DIRECT ACTION AND THE FUTURE OF COLLECTIVE BARGAINING
by Scott Thompson

T]he failure of the Walker recall in Wisconsin is being interpreted as a huge blow to the survival of traditional labor unions. As disappointing as the election results may be to both Occupiers and union organizers, we can learn something vitally important from what just happened in Wisconsin.

The press, liberal activists, and the Democratic party all seem to agree that Occupy would be much more effective if it participated in electoral politics. The traditional labor unions have been participating in electoral politics for decades, and what has it gotten them?

Labor laws explicitly designed to outlaw any proven and effective tactic. Shrinking union membership. International “free trade” treaties championed by Democratic presidents and passed by Democratic legislatures, designed to give corporations a free hand to ship formerly union jobs overseas. Most labor contracts specifically ban the union from calling a strike. General strikes with union support are illegal. Sit-down strikes and factory occupations are illegal.

If “working within the system” is so much more effective than what we do, why has it proven to be virtual suicide for organized labor? If electoral politics is supposedly the only way to affect real change, why has the labor movement’s long history of support for the Democratic Party resulted only in one compromise after another, one retreat from past victories after another?

In the recent Longshoremen’s dispute in California, did the Democrats rush to the Longshoremen’s aid? On the contrary, President Obama ordered armed Coast Guard vessels to defend cargo ships from the perceived threat of direct action by labor protesters, the first use of the military to intervene in a labor dispute since the 1970s. All the media and the politicians agreed—Occupy’s involvement in this dispute could only hurt the workers, it was important for the workers to work within the system, and all the other familiar clichés. Despite this fact, Occupy’s credible threat of massive direct action got immediate results. Management backed down, and the Longshoremen got a contract.

Organized labor won us the eight-hour workday, the weekend, fair wages, and benefits. It didn’t win any of this by working within the system, but by throwing one monkey wrench after another into the inhuman machine designed to funnel money and power from the many to the few. Calling strikes without asking permission. Occupying factories and refusing to leave. Battling the gangsters and thugs sent to break up the strikes. That’s what won the unions a seat at the table. The system got scared enough to give the unions a good deal, making the unions part of the system—and pulling their claws in the process.

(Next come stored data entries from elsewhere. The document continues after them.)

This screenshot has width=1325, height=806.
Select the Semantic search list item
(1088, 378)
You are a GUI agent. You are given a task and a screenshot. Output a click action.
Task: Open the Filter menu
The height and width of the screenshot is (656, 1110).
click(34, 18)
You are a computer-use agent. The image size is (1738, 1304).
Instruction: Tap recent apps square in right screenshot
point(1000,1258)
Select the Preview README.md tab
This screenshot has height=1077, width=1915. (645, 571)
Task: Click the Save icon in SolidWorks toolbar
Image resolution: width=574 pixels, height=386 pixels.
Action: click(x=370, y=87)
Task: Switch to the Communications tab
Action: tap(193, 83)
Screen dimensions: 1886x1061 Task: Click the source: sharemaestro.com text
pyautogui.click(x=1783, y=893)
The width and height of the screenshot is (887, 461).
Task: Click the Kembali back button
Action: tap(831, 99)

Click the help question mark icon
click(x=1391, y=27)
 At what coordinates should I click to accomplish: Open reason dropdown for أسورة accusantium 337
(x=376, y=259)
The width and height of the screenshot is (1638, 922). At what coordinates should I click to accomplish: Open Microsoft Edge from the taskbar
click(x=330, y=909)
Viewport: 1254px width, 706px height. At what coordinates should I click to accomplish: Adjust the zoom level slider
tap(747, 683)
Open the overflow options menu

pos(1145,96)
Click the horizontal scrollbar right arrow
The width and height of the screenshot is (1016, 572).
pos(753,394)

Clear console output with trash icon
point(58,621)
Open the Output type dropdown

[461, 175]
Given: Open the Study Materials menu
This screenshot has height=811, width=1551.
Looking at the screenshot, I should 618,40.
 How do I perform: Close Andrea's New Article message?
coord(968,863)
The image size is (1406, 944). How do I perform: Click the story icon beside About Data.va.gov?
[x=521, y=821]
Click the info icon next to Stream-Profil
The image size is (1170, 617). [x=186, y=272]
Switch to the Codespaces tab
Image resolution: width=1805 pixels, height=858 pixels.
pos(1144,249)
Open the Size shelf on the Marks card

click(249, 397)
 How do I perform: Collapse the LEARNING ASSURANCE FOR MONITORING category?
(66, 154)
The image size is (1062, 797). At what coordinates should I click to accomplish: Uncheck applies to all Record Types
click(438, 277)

Now the unions are the weakest they’ve ever been, and the defeat of the Walker recall is being described as the final nail in labor’s coffin. But maybe it’s something else. Maybe it’s a wakeup call that could bring labor back to life in the USA—as long as the unions stop listening to the discredited advice that they must work within the system.

Can Wisconsin operate at all if the public workers don’t allow it? Can a factory cut worker’s pay and benefits if they take over the building and shut the company down? Can any company in this entire nation function without the cooperation of working people?

Our power is not in labor laws, but in solidarity. The lesson of Wisconsin is to stop placing our trust in the shell game of electoral politics. Stop asking permission. Stop playing along. If unions do what they used to do, we will win in the end. They will compromise with us because they will no longer have a choice. They will give working people what they need to have a decent life, not because it’s the right thing to do, but because working people can shut them down. The only mentality that has any chance of revitalizing labor is the mentality of Occupy: “No satisfaction without direct action!”